===== Supplied material

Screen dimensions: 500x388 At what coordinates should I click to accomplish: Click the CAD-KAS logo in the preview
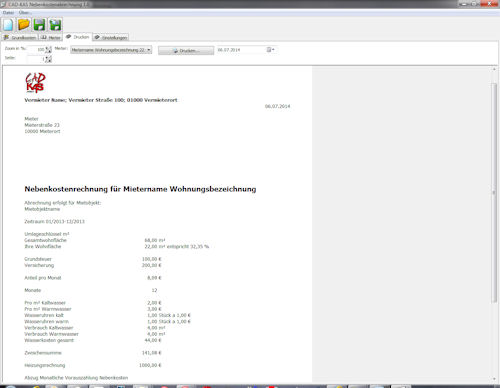pos(35,83)
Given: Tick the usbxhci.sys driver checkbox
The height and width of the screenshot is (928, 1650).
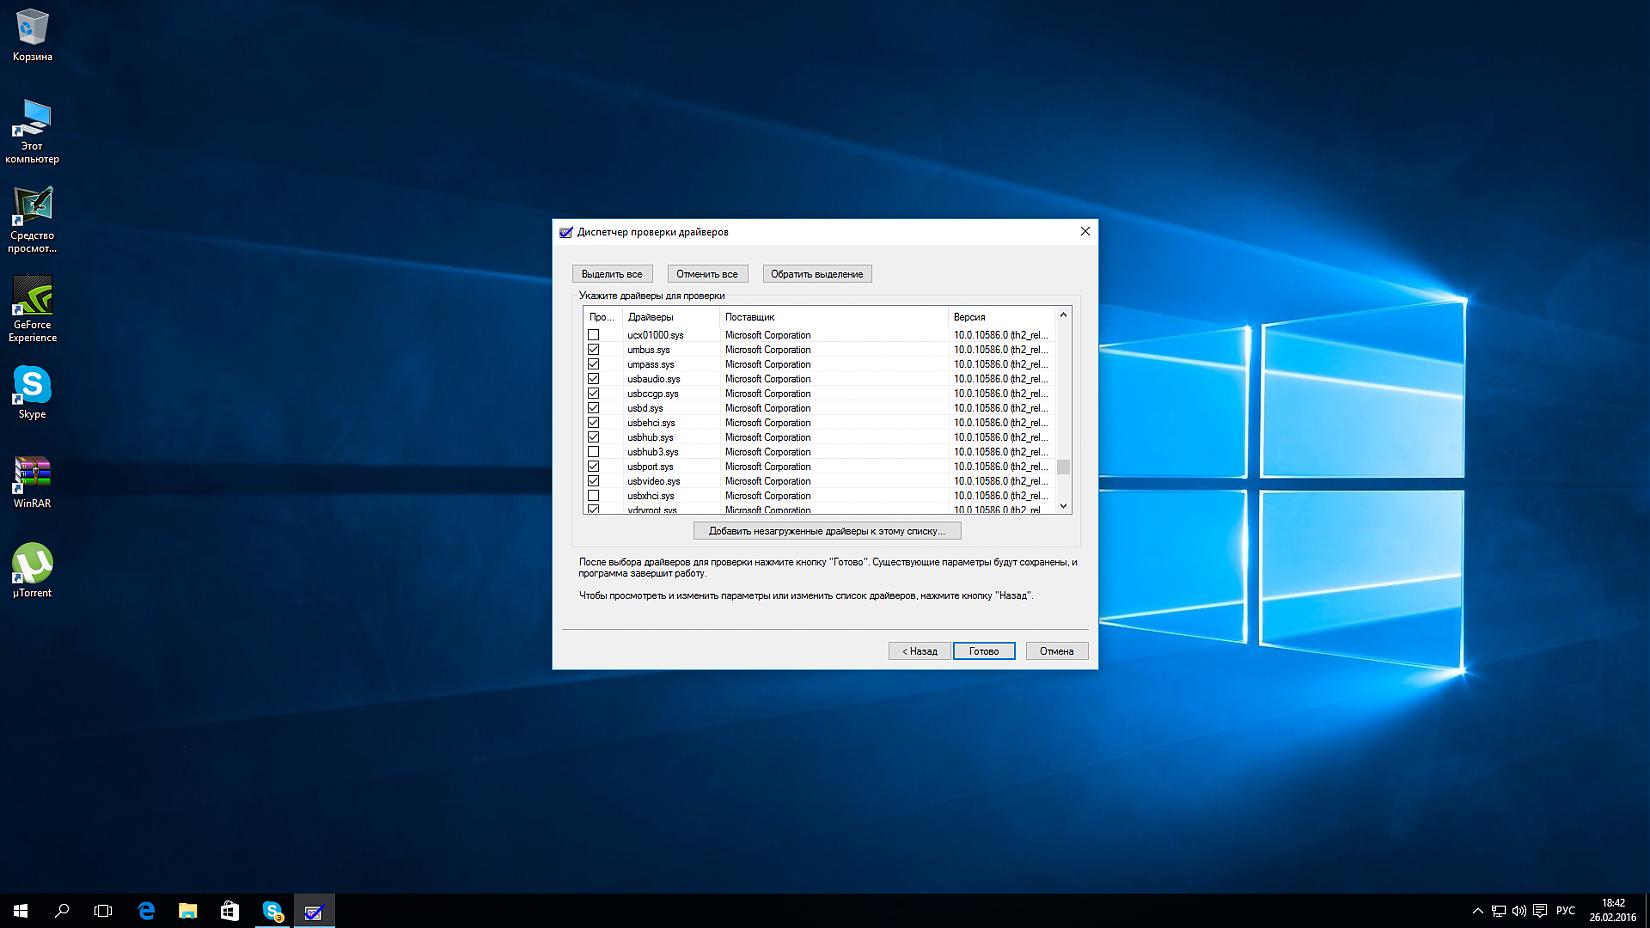Looking at the screenshot, I should tap(593, 496).
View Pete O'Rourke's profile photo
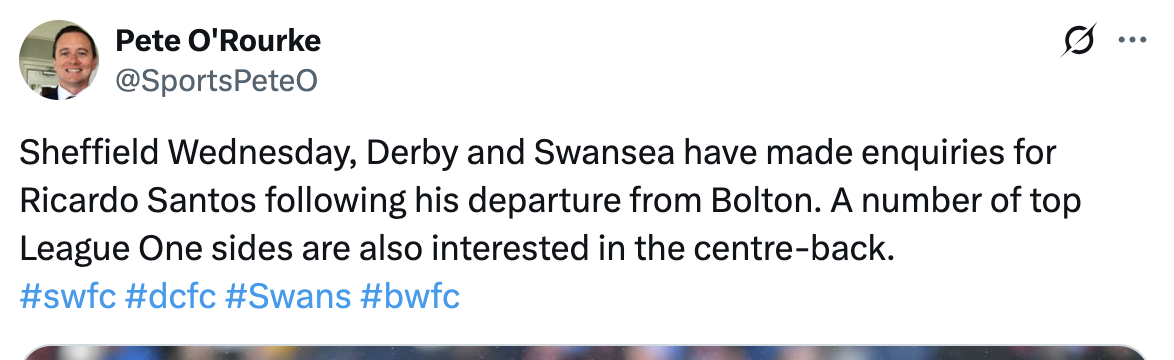Image resolution: width=1174 pixels, height=360 pixels. coord(58,60)
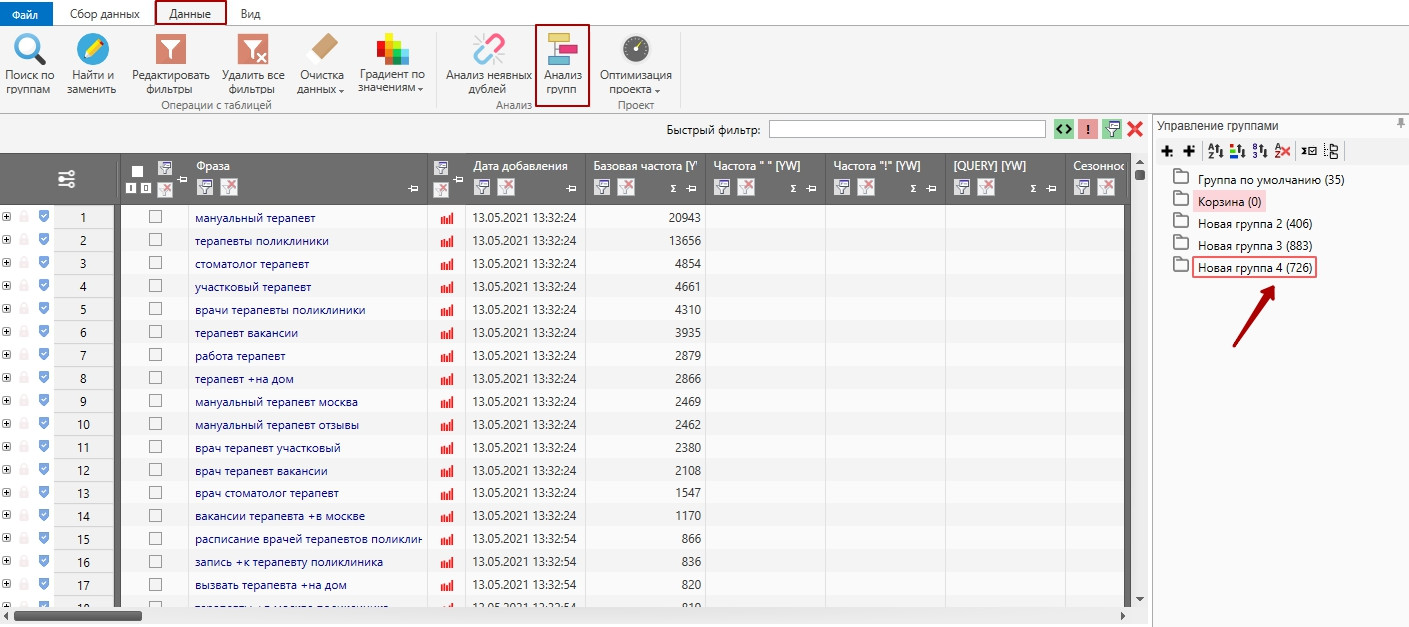This screenshot has height=627, width=1409.
Task: Click the red X beside quick filter
Action: coord(1135,129)

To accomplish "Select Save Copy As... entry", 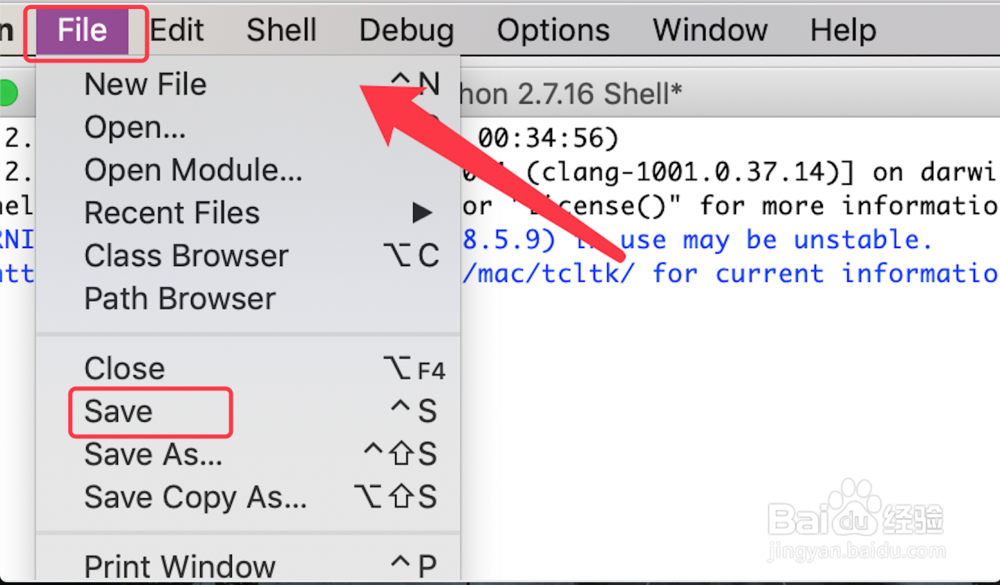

==========

■ Work item
Everything in the entries must be written out exactly; the pictures stay out.

■ Result of this task
Screen dimensions: 500x388 At what coordinates should I click to accomplish: Click the CAD-KAS logo in the preview
pos(35,83)
Given: Tick the usbxhci.sys driver checkbox
The height and width of the screenshot is (928, 1650).
Looking at the screenshot, I should tap(593, 496).
View Pete O'Rourke's profile photo
Image resolution: width=1174 pixels, height=360 pixels. coord(58,60)
This screenshot has height=627, width=1409.
Task: Click the red X beside quick filter
Action: coord(1135,129)

To accomplish "Select Save Copy As... entry", 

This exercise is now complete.